The problem is the fact that Cinema 4D uses a hybrid rotation system - namely its version of HPB - so as to avoid gimbal lock. This introduces even more complexity into any solution whereby the HPB rotations are converted to Euler angles (just six possible permutations: XYZ, XZY, YXZ, YZX, ZXY, ZYX). Since HPB rotatons 'jump' to other values nonsequentially to avoid gimbal lock, simple procedural solutions require more information on the system. To date (several years) I have found no comparable system on which to base calculations!
I have just been considering a tabular solution, but the storage required is ridiculous (over 3GB! even for 1 degree resolutions).

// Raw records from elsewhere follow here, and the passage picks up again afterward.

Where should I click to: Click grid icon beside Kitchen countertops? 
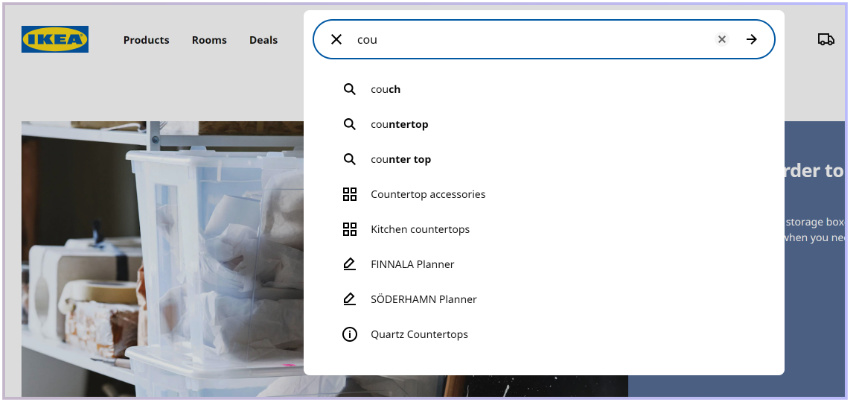(x=349, y=229)
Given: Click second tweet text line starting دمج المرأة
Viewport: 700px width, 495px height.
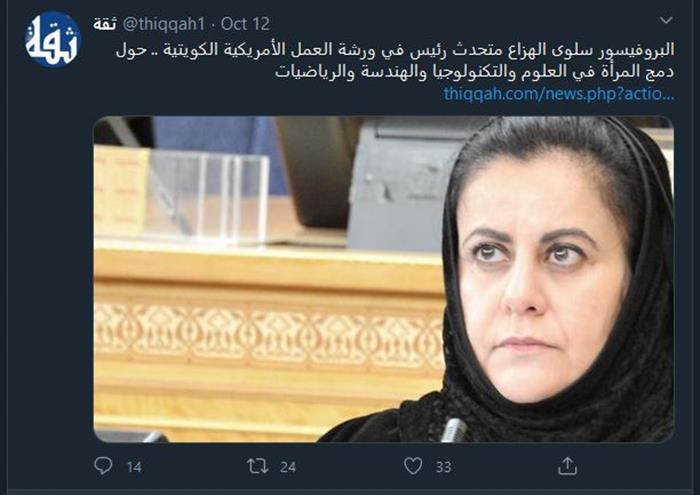Looking at the screenshot, I should (x=474, y=72).
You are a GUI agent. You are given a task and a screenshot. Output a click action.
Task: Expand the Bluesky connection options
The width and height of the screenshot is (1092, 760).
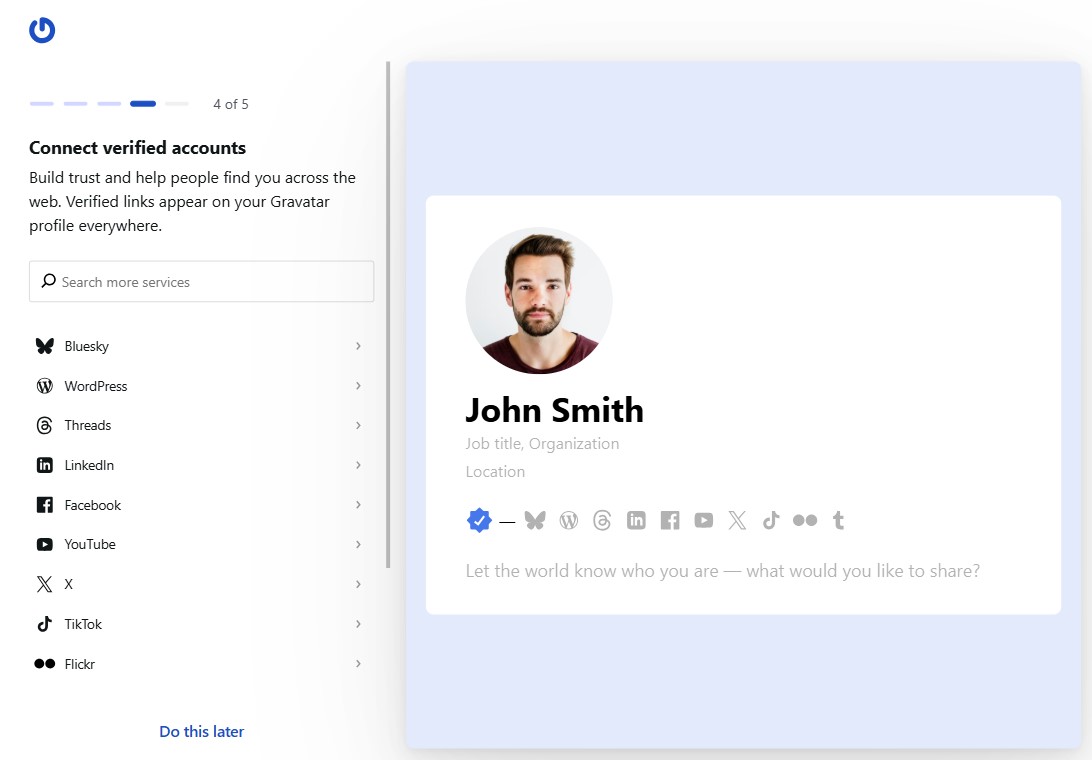click(358, 346)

Although I know that it is difficult to wrench yourselves from divulging the magical formulas for HPB angle calculations, it would be very helpful to understand them to solve the problem of converting these mysterious angle representations to a non-gimbal-lock-friendly system such as these ordered Euler angles.
It is funny that Euler to HPB is as simple as rotation matrix concatentation, but vice versa is impossibly difficult - or, should I say, so inconsistent as to be not viable. The key here seems to be knowing when, why, and how HPB swaps values or changes values discontinuously to avoid gimbal lock - these make all standard calculations impossible.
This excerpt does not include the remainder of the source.